Medical expert of the article

Dermatologist
, medical expert
Last reviewed: 07.07.2025

Poikiloderma vascular atrophic (syn.: poikiloderma Jacobi, atrophoderma erythematous reticularis Müller, etc.) is clinically manifested by a combination of atrophic changes in the skin, de- and hyperpigmentation, spotted or reticular hemorrhages and telangiectasias, which gives the skin a peculiar "motley" appearance. The most significant changes are observed on the face, neck, upper half of the trunk and limbs, but the process can be universal. The skin is dry, wrinkled, flaky, hair falls out. Sometimes there is mild itching. In poikiloderma of Civatte, the lateral surface of the neck and upper chest are affected. Poikiloderma caused by X-rays is limited to the site of irradiation.

Pathomorphology. Histological changes in the skin in various types of vascular poikiloderma are identical. In the early, erythematous stage, moderate atrophy with smoothing of epidermal outgrowths and hydropic dystrophy of the cells of the basal layer are revealed in the epidermis. In the upper part of the dermis, there is a fairly dense strip-like infiltrate of lymphocytes with an admixture of histiocytes and melanophages containing a large amount of pigment. The infiltrate cells sometimes penetrate the epidermis. The capillaries are dilated, the collagen fibers are edematous, homogenized in places. Sebaceous glands and hair are absent. In the late stage of the process, the epidermis is atrophic, the basal epithelial cells are vacuolated, inflammatory infiltrates are insignificant, they contain many melanophages. Similar changes are found in scleroderma, but in the latter, the dermis is thickened. In poikiloderma combined with mycosis fungoides, histological changes in the dermis correspond to the picture of mycosis fungoides. Unlike lupus erythematosus, which is accompanied by vacuolization of the cells of the basal layer, the infiltrate in vascular poikiloderma is strip-like and very superficial.

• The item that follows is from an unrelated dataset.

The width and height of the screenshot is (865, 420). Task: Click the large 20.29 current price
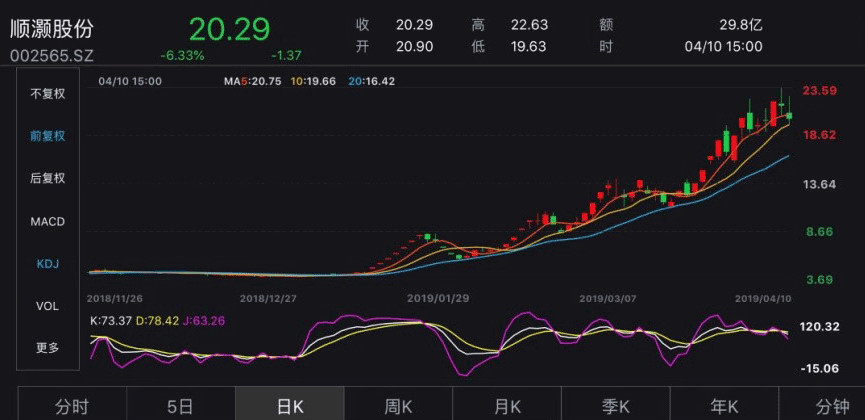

Histogenesis. There is a point of view on the independence of this form of skin atrophy (idiopathic form), but most authors consider it as a phase or outcome of a variety of pathological conditions: dermatomyositis, lupus erythematosus, scleroderma, lymphogranulomatosis, mycosis fungoides, parapsoriasis and other chronic dermatoses, including some genodermatoses. They can develop under the influence of physical factors - ionizing radiation, low and high temperatures, as well as chemical effects of petroleum distillation products, drugs, especially arsenic-containing ones. Hormonal dysfunctions, malabsorption, and the possible role of alloimmune reactions also contribute to the development of diseases.